Are the fundamental constants really constant? Recent investigations carried out at the Physikalisch-Technische Bundesanstalt (PTB) have shown that one essential fundamental constant – namely the mass ratio of protons to electrons – can have changed only by a maximum of one part in a million over the age of our solar system (i.e. extrapolated over approx. 5 billion years).
Previously, scientists deemed the possible changes to be twice as high. To obtain this result, physicists from PTB compared caesium and ytterbium atomic clocks with each other for 7 years. Their results, together with those of a similar experiment carried out at the British metrology institute NPL (National Physical Laboratory), have been published in the current issue of the journal Physical Review Letters.
The Universe is expanding! After this finding in the 1930s, physicists started to speculate whether in such a dynamic universe, constant quantities could exist at all. Maybe even the so-called “fundamental constants” are subject to temporal changes which could give us key information on the structure and the development of the Universe? Since then, one has sought to find evidence of changes undergone by fundamental constants over cosmologic periods of billions of years by means of astrophysical and geophysical observations.
The results allowed somewhat contradictory conclusions. In the past few years, laboratory experiments with atomic clocks have attained such an accuracy that it is already possible to contribute to the answer to this question by studying a period of just a few years. If certain fundamental constants changed, then two atomic clocks which are based on different elements would deviate from each other in a predictable manner over time. This method was used at PTB to check the constancy of an essential physical quantity – the mass ratio of protons to electrons – by comparing an optical clock with a trapped ytterbium ion and caesium atomic clocks.
A proton is approx. 1836 times heavier than an electron and, in addition to being subject to the electromagnetic force, it is also subject to the so-called “strong interaction”, which is responsible for the structure and the cohesion of atomic nuclei.
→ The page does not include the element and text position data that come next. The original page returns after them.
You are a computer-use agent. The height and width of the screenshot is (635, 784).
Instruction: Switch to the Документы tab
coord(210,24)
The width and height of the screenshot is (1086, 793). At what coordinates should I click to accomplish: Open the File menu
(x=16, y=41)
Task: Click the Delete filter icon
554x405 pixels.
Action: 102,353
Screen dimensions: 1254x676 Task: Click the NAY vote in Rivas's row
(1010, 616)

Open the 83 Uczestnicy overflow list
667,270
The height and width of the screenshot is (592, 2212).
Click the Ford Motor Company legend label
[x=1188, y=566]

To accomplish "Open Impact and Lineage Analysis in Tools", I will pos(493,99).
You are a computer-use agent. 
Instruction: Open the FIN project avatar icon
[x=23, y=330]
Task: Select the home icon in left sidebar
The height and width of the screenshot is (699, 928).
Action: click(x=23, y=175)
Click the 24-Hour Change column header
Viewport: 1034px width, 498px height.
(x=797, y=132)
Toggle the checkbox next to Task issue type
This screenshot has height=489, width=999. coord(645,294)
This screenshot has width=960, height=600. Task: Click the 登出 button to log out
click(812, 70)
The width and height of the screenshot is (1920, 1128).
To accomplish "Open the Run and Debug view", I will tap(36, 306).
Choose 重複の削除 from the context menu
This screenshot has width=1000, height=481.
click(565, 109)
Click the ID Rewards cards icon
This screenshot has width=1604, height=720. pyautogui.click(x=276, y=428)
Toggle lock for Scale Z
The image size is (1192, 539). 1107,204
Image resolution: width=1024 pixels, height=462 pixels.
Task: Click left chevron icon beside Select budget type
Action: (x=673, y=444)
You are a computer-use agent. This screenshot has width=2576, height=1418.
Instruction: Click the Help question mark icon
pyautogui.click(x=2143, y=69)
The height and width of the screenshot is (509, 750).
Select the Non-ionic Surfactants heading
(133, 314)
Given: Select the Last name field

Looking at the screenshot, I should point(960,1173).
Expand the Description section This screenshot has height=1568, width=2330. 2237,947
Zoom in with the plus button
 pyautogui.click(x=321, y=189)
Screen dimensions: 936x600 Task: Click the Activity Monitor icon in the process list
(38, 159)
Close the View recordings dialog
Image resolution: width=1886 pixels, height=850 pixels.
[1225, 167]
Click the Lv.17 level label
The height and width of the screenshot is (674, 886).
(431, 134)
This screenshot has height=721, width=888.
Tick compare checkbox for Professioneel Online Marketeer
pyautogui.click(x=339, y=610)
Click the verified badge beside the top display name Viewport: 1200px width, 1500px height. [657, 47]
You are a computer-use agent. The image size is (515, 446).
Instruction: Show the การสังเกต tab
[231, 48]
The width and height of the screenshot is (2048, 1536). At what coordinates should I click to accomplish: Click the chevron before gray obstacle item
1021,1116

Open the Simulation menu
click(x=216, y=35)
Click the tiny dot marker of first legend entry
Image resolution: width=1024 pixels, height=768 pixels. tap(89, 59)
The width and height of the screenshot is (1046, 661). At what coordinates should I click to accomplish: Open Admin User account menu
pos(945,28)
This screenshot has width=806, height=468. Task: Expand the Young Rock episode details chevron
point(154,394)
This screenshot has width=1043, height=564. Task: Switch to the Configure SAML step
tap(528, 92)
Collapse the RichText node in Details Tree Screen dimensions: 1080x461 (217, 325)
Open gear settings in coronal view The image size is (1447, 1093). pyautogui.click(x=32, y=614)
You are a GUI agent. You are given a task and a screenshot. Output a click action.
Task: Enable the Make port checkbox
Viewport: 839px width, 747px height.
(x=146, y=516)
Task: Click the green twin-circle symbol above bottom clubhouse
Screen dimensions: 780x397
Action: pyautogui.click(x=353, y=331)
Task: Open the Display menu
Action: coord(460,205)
Variable fundamental constants would lead to changes in the relative strength of these forces, which, in turn, would have an influence on the masses of the parti-cles involved.
The mass of the electron determines the frequency of the optical atomic clocks; the mass of the protons shows in the frequency of the caesium clock (via the properties of the atomic nucleus). When developing the atomic clocks, the caesium clock has repeatedly been compared with the ytterbium clock at PTB over the past few years – with increasing accuracy. These are currently among the most accurate atomic clocks in the microwave and the optical frequency range, respectively. From these data, it was now possible to conclude that the mass ratio of protons to electrons shows no detectable change up to a relative uncertainty of only a few parts per 10-16 per year. Thus, even when extrapolating across the age of our solar system (i.e. approx. 5 billion years), this means a change in this fundamental constant of less than one part in a million, so that it can still be considered a universal and stable quantity.